Excerpts from a dataset:
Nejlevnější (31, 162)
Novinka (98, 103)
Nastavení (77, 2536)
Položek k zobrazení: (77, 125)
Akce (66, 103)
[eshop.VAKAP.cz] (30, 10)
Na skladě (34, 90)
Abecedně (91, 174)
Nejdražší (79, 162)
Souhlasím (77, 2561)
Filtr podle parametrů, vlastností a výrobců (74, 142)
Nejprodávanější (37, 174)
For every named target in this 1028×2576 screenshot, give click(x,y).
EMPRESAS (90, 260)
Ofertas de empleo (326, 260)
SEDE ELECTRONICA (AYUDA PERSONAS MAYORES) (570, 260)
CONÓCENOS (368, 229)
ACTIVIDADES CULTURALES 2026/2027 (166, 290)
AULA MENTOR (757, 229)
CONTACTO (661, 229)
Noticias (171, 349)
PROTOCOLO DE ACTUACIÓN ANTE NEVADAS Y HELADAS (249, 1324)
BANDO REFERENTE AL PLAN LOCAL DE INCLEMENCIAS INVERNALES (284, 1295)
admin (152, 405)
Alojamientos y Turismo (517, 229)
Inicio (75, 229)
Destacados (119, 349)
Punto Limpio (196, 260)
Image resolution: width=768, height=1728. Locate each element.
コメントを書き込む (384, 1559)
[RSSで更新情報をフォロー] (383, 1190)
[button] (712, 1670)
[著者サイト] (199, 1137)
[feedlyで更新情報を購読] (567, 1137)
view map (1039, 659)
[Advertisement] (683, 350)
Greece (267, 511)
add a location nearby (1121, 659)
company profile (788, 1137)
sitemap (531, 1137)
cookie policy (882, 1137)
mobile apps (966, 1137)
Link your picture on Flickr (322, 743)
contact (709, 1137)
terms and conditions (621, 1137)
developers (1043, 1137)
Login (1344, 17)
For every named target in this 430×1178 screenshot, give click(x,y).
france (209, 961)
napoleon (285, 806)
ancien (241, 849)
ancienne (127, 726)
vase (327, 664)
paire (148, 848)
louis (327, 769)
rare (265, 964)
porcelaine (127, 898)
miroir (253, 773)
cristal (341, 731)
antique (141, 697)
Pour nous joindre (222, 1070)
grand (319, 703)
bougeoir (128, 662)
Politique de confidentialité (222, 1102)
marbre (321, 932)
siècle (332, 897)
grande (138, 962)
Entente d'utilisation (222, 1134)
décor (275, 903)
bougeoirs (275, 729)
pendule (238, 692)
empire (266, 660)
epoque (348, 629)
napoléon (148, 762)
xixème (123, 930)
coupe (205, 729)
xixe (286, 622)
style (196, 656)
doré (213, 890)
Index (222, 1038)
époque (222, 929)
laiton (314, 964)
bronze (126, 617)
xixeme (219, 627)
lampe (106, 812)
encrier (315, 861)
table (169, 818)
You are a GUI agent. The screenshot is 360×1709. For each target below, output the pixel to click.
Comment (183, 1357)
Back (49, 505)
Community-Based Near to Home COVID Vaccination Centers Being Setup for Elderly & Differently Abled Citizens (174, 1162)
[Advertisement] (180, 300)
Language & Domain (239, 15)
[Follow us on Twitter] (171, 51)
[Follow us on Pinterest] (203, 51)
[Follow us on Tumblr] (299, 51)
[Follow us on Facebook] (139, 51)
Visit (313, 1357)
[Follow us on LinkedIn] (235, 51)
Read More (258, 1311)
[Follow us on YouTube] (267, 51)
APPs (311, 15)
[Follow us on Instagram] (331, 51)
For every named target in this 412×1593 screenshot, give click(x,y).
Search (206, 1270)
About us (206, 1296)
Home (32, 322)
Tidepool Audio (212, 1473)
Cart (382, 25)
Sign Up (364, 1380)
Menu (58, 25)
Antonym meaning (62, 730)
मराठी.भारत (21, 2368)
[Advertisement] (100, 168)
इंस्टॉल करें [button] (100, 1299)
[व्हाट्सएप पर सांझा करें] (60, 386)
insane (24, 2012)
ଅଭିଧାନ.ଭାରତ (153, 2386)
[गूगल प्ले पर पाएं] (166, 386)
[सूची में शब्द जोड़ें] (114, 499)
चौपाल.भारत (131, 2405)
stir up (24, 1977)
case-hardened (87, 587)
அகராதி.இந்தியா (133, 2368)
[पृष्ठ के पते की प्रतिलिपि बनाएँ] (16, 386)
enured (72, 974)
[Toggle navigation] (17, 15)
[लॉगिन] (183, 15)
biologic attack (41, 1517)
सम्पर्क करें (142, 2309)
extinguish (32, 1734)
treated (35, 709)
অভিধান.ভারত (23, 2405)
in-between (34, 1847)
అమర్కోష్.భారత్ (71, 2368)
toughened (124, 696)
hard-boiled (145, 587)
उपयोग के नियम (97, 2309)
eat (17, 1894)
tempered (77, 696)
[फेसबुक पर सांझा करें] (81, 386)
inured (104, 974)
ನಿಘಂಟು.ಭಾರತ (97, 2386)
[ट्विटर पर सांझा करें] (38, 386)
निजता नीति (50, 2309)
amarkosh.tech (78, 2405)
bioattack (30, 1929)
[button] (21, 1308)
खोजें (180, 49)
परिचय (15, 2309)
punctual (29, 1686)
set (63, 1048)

Task to carry out:
What do the lines above say from the one containing "napoleon (285, 806)" down to the one containing "[Follow us on Instagram] (331, 51)"? Return them exactly, both end lines included, and only them.

Your response:
napoleon (285, 806)
ancien (241, 849)
ancienne (127, 726)
vase (327, 664)
paire (148, 848)
louis (327, 769)
rare (265, 964)
porcelaine (127, 898)
miroir (253, 773)
cristal (341, 731)
antique (141, 697)
Pour nous joindre (222, 1070)
grand (319, 703)
bougeoir (128, 662)
Politique de confidentialité (222, 1102)
marbre (321, 932)
siècle (332, 897)
grande (138, 962)
Entente d'utilisation (222, 1134)
décor (275, 903)
bougeoirs (275, 729)
pendule (238, 692)
empire (266, 660)
epoque (348, 629)
napoléon (148, 762)
xixème (123, 930)
coupe (205, 729)
xixe (286, 622)
style (196, 656)
doré (213, 890)
Index (222, 1038)
époque (222, 929)
laiton (314, 964)
bronze (126, 617)
xixeme (219, 627)
lampe (106, 812)
encrier (315, 861)
table (169, 818)
You are a GUI agent. The screenshot is 360×1709. For each target below, output the pixel to click.
Comment (183, 1357)
Back (49, 505)
Community-Based Near to Home COVID Vaccination Centers Being Setup for Elderly & Differently Abled Citizens (174, 1162)
[Advertisement] (180, 300)
Language & Domain (239, 15)
[Follow us on Twitter] (171, 51)
[Follow us on Pinterest] (203, 51)
[Follow us on Tumblr] (299, 51)
[Follow us on Facebook] (139, 51)
Visit (313, 1357)
[Follow us on LinkedIn] (235, 51)
Read More (258, 1311)
[Follow us on YouTube] (267, 51)
APPs (311, 15)
[Follow us on Instagram] (331, 51)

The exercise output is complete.